Corey Batey and Brandon Vandenburg were convicted were convicted of aggravated rape and aggravated sexual battery in January for allegedly raping a fellow student in a dorm room on June 23, 2013.

On Tuesday, a Davidson County judge ruled that a juror who served as foreman in the case was a victim and key witness in a past statutory rape case, but never disclosed that during jury selection, raising fears he was prejudiced against the defendants.

"Our system of justice cannot tolerate a trial with a tainted juror regardless of the strength of the evidence against the defendant," Judge Monte D. Watkins wrote in the order.

Brandon Vandenburg and Corey Batey wait for court to start during day six of the Vanderbilt rape trial on Monday, Jan. 19, 2015, in Nashville in Tenn.
Brandon Vandenburg and Corey Batey wait for court to start during day six of the Vanderbilt rape trial on Monday, Jan. 19, 2015, in Nashville in Tenn.John Partipilo / The Tennessean via AP file

District Attorney Glenn Funk said in a statement to NBC station WSMV his office respects the judge's decision, He called the circumstances unusual, and said the ruling doesn't mean the crime did not occur. A new trial date will be sought.
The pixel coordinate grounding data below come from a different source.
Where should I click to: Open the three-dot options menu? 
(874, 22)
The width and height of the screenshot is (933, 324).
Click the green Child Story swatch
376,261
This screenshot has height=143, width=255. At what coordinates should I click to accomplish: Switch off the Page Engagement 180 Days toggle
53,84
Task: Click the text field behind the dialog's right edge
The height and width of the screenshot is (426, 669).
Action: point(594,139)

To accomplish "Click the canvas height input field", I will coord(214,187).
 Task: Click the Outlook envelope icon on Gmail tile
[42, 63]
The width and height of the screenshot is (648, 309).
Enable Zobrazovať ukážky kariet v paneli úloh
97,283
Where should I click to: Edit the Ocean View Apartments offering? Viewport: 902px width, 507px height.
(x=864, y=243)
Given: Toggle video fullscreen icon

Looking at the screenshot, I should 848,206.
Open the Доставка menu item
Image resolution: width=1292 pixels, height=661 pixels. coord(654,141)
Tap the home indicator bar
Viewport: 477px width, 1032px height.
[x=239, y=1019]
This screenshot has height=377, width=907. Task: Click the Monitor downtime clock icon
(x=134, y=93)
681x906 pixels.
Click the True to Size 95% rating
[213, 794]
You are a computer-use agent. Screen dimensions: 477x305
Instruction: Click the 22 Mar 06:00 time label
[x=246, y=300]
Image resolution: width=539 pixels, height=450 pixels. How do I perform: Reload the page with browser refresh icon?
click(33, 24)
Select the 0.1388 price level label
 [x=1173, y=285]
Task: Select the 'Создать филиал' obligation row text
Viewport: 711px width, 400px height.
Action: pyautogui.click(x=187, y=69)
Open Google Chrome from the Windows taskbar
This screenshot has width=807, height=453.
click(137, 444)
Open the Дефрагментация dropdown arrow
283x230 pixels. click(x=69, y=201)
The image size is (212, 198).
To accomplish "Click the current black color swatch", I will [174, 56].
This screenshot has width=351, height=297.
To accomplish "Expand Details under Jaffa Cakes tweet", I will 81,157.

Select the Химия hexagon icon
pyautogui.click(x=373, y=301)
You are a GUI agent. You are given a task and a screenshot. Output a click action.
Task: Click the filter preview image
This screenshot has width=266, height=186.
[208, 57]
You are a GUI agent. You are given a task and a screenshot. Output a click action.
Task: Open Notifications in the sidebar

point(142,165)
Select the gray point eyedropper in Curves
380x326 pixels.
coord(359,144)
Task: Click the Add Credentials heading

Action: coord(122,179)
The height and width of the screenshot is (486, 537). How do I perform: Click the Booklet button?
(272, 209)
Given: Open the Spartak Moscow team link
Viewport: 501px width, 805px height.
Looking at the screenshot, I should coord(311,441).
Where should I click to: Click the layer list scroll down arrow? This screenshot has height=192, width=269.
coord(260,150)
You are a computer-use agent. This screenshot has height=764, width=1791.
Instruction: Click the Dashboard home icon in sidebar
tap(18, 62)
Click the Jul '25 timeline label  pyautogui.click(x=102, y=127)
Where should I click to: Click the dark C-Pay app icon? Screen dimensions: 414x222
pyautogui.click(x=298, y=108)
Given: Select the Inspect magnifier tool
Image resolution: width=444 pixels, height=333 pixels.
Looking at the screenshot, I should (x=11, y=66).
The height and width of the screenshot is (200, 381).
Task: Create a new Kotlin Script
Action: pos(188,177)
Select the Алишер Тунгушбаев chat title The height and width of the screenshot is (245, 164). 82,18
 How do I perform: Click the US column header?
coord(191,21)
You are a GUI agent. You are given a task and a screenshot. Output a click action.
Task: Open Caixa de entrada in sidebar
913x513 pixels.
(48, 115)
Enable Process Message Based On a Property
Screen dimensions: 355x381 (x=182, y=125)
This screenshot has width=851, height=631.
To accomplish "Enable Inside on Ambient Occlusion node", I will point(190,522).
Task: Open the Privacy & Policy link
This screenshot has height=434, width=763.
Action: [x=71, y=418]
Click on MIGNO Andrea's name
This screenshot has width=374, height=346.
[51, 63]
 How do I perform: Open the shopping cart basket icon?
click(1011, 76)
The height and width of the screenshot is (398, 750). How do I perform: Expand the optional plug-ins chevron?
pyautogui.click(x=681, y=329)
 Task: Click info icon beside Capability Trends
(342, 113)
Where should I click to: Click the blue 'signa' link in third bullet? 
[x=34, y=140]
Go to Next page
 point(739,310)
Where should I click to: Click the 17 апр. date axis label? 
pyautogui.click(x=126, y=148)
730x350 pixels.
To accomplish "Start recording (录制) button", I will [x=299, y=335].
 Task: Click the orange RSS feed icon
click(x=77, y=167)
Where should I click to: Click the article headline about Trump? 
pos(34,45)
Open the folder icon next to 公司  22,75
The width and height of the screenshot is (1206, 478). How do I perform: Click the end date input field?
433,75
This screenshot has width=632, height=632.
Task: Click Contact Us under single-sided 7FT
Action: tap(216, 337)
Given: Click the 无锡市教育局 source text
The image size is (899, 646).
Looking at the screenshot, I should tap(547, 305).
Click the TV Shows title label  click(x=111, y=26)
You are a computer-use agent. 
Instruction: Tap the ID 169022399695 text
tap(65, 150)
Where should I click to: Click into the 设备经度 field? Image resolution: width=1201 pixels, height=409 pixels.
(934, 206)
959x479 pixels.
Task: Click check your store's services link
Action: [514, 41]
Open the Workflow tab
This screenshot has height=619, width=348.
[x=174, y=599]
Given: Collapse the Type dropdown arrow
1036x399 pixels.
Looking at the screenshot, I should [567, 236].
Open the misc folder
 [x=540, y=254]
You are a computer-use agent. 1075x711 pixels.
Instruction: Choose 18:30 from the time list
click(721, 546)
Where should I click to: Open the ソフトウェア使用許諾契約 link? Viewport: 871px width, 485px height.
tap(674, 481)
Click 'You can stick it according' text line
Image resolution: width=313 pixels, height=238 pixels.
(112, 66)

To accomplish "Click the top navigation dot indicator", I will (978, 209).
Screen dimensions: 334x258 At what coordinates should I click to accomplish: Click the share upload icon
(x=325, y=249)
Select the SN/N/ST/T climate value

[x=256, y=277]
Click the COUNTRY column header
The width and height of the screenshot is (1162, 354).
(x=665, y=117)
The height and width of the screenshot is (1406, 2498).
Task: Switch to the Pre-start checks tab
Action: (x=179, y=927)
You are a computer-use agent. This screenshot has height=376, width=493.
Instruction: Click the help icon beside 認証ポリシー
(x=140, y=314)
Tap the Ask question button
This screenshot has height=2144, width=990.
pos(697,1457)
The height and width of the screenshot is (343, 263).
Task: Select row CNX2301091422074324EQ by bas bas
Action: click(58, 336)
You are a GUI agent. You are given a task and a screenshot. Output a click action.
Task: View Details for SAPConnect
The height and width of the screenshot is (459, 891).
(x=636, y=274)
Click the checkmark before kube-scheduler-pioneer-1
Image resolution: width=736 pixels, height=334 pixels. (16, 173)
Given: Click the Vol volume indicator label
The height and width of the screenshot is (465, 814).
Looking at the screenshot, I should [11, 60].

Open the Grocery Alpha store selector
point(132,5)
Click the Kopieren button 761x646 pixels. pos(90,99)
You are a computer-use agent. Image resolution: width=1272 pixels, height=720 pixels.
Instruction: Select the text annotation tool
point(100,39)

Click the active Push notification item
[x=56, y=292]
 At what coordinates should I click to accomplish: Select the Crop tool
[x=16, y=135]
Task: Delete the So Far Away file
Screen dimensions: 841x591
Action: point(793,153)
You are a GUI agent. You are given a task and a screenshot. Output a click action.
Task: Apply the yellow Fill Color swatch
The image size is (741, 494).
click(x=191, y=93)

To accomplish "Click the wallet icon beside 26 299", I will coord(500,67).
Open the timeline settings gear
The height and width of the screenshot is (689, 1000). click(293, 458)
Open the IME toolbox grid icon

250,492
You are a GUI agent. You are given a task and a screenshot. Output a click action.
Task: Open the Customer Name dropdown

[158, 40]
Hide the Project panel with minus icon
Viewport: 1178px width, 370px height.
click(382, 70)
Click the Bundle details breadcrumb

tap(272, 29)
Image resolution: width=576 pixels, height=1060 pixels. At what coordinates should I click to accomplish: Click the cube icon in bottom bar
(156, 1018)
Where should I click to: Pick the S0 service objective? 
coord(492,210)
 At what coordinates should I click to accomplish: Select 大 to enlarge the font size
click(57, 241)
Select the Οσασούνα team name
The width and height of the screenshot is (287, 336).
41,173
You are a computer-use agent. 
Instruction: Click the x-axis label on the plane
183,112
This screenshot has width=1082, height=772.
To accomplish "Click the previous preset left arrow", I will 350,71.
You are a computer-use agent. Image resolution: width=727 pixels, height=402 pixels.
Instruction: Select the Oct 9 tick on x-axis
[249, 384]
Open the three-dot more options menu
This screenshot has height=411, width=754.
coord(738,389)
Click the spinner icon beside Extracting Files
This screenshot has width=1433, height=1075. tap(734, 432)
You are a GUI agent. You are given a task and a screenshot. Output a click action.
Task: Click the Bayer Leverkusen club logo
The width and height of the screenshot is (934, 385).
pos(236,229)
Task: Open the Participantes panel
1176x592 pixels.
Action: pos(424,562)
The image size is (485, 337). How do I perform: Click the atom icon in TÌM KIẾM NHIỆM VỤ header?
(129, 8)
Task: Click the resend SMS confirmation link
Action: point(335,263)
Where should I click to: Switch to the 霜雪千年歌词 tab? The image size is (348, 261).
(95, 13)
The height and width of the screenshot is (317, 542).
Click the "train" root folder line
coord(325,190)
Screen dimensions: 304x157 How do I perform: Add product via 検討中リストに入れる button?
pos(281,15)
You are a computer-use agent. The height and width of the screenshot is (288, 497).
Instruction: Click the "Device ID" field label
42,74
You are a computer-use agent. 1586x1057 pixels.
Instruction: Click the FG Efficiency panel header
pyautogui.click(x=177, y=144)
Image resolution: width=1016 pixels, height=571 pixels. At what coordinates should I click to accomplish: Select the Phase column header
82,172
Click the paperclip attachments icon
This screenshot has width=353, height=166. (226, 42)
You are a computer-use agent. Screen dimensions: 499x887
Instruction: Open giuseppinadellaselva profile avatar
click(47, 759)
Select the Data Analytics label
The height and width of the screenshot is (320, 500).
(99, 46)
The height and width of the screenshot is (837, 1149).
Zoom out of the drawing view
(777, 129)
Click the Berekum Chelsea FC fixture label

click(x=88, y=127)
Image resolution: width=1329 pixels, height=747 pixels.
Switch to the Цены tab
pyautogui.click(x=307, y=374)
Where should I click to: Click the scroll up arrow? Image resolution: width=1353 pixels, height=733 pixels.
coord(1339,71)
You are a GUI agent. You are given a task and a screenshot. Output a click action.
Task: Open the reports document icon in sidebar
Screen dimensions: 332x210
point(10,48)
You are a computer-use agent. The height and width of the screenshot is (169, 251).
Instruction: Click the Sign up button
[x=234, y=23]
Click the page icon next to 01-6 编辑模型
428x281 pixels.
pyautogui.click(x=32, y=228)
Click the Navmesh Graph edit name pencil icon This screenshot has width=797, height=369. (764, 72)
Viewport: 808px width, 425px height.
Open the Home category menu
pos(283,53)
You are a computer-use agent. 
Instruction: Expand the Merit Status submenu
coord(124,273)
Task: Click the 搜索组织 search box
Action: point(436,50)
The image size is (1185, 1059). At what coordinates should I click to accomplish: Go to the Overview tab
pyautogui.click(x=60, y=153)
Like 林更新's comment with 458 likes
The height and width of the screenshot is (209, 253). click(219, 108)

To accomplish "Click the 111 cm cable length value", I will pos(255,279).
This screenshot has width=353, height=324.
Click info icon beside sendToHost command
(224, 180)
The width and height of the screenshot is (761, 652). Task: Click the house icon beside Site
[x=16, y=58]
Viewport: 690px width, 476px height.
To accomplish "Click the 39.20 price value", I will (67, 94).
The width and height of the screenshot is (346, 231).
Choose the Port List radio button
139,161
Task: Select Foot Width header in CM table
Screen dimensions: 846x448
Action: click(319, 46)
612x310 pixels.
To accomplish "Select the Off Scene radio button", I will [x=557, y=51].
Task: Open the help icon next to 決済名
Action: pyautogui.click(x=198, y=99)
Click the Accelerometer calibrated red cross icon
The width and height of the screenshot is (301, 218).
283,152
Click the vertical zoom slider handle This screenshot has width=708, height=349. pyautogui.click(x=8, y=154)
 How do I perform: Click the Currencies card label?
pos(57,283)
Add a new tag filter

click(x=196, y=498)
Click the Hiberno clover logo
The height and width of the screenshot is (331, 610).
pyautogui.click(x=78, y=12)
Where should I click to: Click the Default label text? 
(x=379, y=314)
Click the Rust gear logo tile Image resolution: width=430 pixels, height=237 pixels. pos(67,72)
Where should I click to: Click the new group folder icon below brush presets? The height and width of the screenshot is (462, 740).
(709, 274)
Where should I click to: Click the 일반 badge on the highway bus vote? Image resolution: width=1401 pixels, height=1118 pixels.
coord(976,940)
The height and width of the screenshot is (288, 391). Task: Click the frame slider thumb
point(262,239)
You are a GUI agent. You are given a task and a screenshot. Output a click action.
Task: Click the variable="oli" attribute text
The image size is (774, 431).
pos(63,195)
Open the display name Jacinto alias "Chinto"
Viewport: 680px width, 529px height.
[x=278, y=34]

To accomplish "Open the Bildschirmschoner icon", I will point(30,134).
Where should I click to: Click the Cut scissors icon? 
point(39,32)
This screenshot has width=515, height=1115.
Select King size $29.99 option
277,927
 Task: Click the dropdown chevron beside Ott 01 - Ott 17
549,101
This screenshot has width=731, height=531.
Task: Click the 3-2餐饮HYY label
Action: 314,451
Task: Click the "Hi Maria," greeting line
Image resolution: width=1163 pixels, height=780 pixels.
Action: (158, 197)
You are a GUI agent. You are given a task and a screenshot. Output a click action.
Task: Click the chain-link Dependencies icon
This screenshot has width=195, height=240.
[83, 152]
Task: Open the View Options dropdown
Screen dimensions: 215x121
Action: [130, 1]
"This Office will be requesting a new trial date be set as soon as possible," Funk said in the statement. "This ruling does not, in any way, affect the evidence that exists; nor does it affect the state's resolve to vigorously pursue justice in this matter. Justice may be delayed but it will not be denied."

The juror, Todd Easter, came forward after the convictions and accusations that he misrepresented his past. His attorney told WSMV in a statement Tuesday that Easter never intentionally lied or misrepresented himself, and that "he has immense remorse about the impact this is having on the victim and parties involved."

Metropolitan Nashville Police Chief Steve Anderson said his detectives who investigated the case would "will absolutely be prepared to again present their findings in future legal proceedings as necessary."

"The resolve of the Metropolitan Nashville Police Department to seek justice on behalf of the courageous victim in this case is as strong today as when the investigation began," Anderson said in a statement.